One strength of our study is that the method applied allows for the rapid screening of large groups of variables for their predictive value, without laborious manual model selection procedures. Also, the R-squared measure currently dominates the literature on predictive modelling. However, a small number of large prediction errors can greatly affect the R-squared value. Given the typically skewed distribution of healthcare resource utilization, using alternative performance measures in addition to the R-squared is informative. The CPM uses the absolute prediction errors and thus is less sensitive to large errors (i.e. outliers) [34]. Another strength is the re-use of SNT data as input for a case-mix system, which does not impose any additional administrative burden on home healthcare providers, and anticipates the increasing availability of EHRs at care providers.

This study also has several limitations. First, the home healthcare provider involved in our study mainly provided care under a prospective payment system. Although this, in the absence of an adequate case-mix correction, could lead to client selection, we have no indication that this was occurring in this case. Second, the data used in this study reflects all nursing diagnoses, symptoms and etiological factors that district nurses deemed necessary to register for their clients. Although all nurses have been trained to work with NANDA-I, variations in how NANDA-I is applied by different district nurses may exist. Last, our outcome measure of average weekly home healthcare hours does not distinguish between district nursing care and personal care services. Since this ratio might be indicative of differences in clients’ home healthcare needs, differentiated predictions could be required.

Due to its FFS elements, the existing payment system for the Dutch home healthcare market impedes the coordination of care and prevention while rewarding high volumes of care. It is for this reason that reform of the payment system to include prospective elements is high on the policy agenda. A robust case-mix system that adjusts for client differences will be vital when payments for home healthcare providers are set prospectively [6, 35]. We conclude that the existing Dutch case-mix system differentiates between client needs to a certain extent, but not sufficiently. To increase its role in home healthcare contracting, the predictive accuracy of the case-mix system should be further enhanced. Data from SNTs does indeed have sufficient predictive value to further explore its use within case-mix system design for home healthcare.

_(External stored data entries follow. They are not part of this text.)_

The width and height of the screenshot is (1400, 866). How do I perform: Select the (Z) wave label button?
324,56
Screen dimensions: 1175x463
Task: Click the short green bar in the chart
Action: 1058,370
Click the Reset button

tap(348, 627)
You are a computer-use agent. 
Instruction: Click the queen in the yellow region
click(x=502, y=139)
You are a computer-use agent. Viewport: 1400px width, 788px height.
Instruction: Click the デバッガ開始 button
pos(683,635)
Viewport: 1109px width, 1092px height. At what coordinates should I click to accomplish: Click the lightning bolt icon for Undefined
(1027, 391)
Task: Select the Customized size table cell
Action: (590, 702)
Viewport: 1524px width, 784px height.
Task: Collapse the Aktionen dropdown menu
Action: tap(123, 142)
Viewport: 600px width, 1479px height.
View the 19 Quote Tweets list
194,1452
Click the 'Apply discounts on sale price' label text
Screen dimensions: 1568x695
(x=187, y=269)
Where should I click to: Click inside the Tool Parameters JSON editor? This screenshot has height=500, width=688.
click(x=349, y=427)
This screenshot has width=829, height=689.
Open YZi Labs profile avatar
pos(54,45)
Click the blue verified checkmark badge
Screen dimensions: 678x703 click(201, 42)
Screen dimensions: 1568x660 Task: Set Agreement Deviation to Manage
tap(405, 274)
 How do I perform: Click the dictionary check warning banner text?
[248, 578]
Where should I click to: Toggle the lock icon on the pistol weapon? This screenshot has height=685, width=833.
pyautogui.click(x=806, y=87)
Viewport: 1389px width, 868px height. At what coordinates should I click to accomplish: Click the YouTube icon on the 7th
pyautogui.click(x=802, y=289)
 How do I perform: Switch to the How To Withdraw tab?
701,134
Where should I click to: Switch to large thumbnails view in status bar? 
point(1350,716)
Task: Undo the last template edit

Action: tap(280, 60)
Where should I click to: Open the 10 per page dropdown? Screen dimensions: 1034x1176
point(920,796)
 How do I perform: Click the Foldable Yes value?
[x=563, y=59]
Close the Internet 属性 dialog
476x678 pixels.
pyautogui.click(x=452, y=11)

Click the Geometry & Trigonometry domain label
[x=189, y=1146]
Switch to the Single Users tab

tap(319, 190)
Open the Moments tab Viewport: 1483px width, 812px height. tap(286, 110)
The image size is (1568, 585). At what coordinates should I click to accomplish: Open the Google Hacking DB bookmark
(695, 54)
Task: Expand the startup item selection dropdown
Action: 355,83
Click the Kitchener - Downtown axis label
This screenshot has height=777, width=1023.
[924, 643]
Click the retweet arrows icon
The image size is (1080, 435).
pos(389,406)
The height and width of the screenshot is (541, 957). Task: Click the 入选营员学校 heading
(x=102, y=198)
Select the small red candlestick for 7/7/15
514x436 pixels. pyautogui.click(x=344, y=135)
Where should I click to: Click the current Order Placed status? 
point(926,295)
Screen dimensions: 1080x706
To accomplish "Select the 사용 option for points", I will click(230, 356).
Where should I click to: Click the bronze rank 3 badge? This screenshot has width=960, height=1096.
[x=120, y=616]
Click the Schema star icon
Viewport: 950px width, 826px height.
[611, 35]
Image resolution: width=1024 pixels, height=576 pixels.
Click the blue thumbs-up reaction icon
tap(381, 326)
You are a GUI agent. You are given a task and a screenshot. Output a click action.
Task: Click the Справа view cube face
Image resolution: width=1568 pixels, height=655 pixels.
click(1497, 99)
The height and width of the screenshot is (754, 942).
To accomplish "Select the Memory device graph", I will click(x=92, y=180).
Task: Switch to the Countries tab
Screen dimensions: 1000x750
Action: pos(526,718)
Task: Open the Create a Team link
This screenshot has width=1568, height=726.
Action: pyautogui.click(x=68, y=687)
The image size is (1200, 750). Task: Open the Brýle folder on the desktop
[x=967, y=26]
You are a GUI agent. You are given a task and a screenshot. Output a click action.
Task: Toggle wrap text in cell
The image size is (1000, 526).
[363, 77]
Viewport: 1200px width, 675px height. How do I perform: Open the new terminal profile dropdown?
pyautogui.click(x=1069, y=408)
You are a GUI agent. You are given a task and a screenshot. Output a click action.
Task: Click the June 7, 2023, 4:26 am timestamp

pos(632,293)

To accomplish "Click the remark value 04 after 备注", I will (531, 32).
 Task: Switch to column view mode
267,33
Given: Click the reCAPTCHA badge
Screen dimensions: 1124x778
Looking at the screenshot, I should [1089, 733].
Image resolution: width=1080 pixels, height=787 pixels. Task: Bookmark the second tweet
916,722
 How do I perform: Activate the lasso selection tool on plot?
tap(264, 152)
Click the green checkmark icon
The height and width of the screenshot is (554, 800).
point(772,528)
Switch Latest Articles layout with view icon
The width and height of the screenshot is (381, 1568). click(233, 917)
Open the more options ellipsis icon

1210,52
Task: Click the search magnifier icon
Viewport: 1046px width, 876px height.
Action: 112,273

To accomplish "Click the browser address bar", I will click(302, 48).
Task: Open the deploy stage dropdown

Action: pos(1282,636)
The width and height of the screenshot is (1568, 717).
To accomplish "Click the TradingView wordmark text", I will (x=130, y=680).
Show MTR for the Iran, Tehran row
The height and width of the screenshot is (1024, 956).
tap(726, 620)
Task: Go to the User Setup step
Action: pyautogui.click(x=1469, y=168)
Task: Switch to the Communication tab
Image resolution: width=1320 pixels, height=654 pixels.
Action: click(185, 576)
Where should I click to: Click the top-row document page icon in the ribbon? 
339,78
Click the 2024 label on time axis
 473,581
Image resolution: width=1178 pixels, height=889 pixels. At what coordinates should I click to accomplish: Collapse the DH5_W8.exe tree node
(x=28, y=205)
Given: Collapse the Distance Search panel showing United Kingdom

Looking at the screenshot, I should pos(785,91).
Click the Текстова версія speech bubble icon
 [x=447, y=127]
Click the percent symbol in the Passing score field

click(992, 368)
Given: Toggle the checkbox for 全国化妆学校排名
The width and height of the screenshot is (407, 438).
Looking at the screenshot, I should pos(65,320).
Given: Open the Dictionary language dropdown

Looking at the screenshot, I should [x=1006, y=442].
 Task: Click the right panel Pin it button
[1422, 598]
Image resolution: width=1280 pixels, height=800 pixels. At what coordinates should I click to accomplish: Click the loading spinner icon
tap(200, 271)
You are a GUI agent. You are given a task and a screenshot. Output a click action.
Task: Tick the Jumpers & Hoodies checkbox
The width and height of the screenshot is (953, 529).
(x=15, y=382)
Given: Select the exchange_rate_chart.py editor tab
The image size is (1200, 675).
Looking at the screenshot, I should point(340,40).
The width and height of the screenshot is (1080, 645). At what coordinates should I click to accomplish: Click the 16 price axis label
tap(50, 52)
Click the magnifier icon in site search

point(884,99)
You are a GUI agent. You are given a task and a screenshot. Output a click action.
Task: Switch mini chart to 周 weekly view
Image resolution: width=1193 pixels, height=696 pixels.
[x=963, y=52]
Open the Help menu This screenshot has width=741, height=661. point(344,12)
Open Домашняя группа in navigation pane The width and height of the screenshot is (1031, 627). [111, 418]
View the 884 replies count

A central question in further research should be if the predictive value added by the SNT data justifies the efforts of collecting and incorporating this data in a case-mix system used for a nationwide payment system. This requires a trade-off between the complexity and associated (in)transparency of the case-mix system on the one hand and predictive accuracy of the system on the other hand. Also, a SNT based case-mix system should perform well in a range of diverse home healthcare settings when it is to be used as a national payment system. The results of this study might nog fully generalize to other home healthcare providers. The obtained results must, therefore, be assessed in other home healthcare settings to evaluate their generalizability. Clustering methods need to be applied that incorporate these relevant variables selected from the SNT data to create new case-mix groups. In order to develop a scientifically grounded case-mix system, future research should also include an assessment of whether the variables used for clustering are susceptible to gaming and an assessment of the clinical value of the resulting case-mix classification.